Entre os casos estudados, dois em cada três réus foram assistidos por um
defensor público. O tempo médio para a primeira intervenção da defesa, no
entanto, foi de 50 dias.
"O réu demora muito tempo para se encontrar com o defensor, no Rio de
Janeiro, e quem precisa deste serviço são pessoas pobres que não têm nem
clareza de seus direitos", ressalta Lemgruber. Prova disso é que cerca de 97%
desses presos não contavam com nenhuma assistência jurídica no momento em
que o auto de flagrante foi lavrado na delegacia. Estes dados demonstram a
necessidade do estado fluminense investir na contratação de mais defensores
públicos e na estruturação do órgão a fim de garantir o direito de defesa, previsto
em lei. "É preciso estruturar a defensoria para que ela tenha mais defensores e
para que possa contar com o auxílio de outros profissionais, como um assistente
social, por exemplo", afirma a coordenadora.

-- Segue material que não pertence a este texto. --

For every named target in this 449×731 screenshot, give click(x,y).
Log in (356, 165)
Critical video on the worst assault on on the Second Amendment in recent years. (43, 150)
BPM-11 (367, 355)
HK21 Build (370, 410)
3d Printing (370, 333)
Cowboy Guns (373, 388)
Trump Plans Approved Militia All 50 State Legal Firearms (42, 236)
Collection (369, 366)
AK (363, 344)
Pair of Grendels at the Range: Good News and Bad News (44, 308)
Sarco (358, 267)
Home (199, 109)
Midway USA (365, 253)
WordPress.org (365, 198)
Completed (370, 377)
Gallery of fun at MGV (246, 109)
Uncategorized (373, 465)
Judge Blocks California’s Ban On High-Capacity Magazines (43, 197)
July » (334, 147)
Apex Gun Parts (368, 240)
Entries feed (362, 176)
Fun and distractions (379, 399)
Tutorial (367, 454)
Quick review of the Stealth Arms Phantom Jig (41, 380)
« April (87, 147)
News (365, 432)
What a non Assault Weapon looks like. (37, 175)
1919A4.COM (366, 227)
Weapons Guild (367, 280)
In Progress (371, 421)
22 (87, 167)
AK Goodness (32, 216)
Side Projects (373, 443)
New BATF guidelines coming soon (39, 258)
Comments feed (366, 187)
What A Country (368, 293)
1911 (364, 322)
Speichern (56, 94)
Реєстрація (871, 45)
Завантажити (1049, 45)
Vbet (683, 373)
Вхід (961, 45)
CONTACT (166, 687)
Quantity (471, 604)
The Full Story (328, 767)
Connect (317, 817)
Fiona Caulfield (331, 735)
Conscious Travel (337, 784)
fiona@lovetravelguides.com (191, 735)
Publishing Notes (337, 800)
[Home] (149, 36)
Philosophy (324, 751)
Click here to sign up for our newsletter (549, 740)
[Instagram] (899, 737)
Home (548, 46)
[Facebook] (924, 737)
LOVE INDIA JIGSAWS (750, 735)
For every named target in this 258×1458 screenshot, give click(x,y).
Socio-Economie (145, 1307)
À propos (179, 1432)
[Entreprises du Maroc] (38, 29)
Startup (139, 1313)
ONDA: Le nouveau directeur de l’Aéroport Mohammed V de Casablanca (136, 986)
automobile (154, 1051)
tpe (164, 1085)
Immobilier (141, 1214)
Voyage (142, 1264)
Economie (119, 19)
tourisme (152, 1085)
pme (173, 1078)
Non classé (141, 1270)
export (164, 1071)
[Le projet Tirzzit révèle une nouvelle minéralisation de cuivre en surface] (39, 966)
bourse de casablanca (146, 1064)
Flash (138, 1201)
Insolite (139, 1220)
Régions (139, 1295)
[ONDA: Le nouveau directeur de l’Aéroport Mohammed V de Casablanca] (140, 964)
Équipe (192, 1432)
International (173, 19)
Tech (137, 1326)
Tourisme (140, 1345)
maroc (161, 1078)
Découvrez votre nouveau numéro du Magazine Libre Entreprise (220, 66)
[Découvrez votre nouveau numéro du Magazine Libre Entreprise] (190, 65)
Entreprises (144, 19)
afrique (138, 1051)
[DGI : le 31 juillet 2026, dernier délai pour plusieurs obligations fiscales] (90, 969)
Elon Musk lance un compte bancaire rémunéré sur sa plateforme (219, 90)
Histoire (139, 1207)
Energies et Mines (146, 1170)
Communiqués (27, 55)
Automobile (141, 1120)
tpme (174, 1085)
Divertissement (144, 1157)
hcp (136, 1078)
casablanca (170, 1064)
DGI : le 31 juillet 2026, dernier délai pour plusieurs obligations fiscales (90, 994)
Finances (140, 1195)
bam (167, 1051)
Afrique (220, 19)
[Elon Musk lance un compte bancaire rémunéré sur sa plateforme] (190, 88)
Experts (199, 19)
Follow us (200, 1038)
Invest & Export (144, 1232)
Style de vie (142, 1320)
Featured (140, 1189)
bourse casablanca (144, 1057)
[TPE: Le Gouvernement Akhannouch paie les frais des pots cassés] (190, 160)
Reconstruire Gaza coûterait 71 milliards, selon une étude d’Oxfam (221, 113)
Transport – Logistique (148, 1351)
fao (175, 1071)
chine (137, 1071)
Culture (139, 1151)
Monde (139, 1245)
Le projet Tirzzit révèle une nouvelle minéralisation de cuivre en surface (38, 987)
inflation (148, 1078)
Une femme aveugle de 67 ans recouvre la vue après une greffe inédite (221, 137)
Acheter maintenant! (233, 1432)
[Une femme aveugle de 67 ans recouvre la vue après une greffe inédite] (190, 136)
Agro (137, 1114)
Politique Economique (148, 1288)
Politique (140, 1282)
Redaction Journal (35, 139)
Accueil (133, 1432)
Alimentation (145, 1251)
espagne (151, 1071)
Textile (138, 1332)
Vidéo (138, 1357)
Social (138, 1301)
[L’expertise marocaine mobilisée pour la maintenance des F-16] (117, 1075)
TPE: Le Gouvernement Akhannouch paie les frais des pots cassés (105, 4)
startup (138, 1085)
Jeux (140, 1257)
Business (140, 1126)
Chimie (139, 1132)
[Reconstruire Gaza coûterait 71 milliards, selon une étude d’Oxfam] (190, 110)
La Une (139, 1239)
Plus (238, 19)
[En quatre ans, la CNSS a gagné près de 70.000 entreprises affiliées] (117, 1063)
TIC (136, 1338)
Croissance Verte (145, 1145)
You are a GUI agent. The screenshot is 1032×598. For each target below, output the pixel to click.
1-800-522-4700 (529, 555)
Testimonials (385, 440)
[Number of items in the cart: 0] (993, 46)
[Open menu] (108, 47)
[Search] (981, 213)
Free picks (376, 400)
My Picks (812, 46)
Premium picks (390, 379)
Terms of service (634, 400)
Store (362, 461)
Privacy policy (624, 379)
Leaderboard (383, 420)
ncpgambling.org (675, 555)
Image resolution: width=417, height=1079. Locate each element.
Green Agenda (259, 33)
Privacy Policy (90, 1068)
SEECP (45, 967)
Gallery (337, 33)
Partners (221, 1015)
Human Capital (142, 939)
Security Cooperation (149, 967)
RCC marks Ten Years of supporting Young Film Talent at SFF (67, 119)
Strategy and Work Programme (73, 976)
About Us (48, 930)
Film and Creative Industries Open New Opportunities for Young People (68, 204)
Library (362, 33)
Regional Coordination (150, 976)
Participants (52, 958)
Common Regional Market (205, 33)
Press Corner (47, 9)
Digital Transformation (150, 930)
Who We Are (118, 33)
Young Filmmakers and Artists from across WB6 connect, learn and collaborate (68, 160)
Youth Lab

"Muitas pessoas são presas na rua, sem documentos, e a defensoria não
entra com o pedido de liberdade provisória porque falta documentação. Não
basta aumentar o número de defensores é preciso contar com outros
profissionais que vão às ruas coletar documentos, buscar a família e contatar
testemunhas", explica.
Mais investimentos
De acordo com Almeida, os resultados do Infopen ajudam a direcionar as
políticas públicas para o sistema prisional e na correta aplicação dos recursos
financeiros, tanto da União quanto dos estados. O levantamento, em breve, será
substituído pelo Sistema de Informações do Departamento Penitenciário
Nacional (SisDepen), que vai coletar informações padronizadas e mais eficazes
sobre a situação dos presídios.
Segundo o diretor-geral, o Depen está investindo em políticas públicas
que qualifiquem a porta de entrada, de saída e as vagas do sistema, de forma a
propiciar um “ambiente prisional mais humano”. Almeida disse que o Depen
aplicará mais recursos em políticas de monitoramento eletrônico (tornozeleiras)
e de alternativas penais, para penas diferentes da privação de liberdade, além
de intensificar a implementação das audiências de custódia junto ao Poder
Judiciário. Além disso, as políticas com os egressos do sistema prisional serão
expandidas para que eles voltem a trabalhar.
O governo federal também continuará investindo na reforma, ampliação e
construção de unidades prisionais para que mais vagas sejam ofertadas. Serão
investidos recursos para módulos de saúde, educação e outros tipos de
ambientes “para que as pessoas possam cumprir as penas com maior respeito
à sua dignidade”.
Em dezembro de 2016, o Ministério da Justiça liberou R$ 1,2 bilhão aos
estados, do Fundo Penitenciário Nacional (Funpen), para construção de
presídios e modernizar o sistema penal. A medida veio após a edição da Medida
Provisória (MP) 755, permitindo a transferência direta de recursos do Funpen
aos fundos estaduais e do Distrito Federal. Em agosto de 2015, o Supremo
Tribunal Federal decidiu que as verbas do fundo não podem ficar com saldo
acumulado. A decisão obrigou o Executivo a liberar o saldo acumulado do
Funpen.
Segundo Almeida, com a aprovação da MP que alterou a Lei
Complementar 79/94, esse ano o Depen vai repassar até 75% do Funpen; 10%
desse total aos municípios (para políticas de reintegração social) e 90% aos
estados, além das transferências voluntárias. O diretor-geral do Depen não
soube precisar os recursos que serão distribuídos até 31 de dezembro.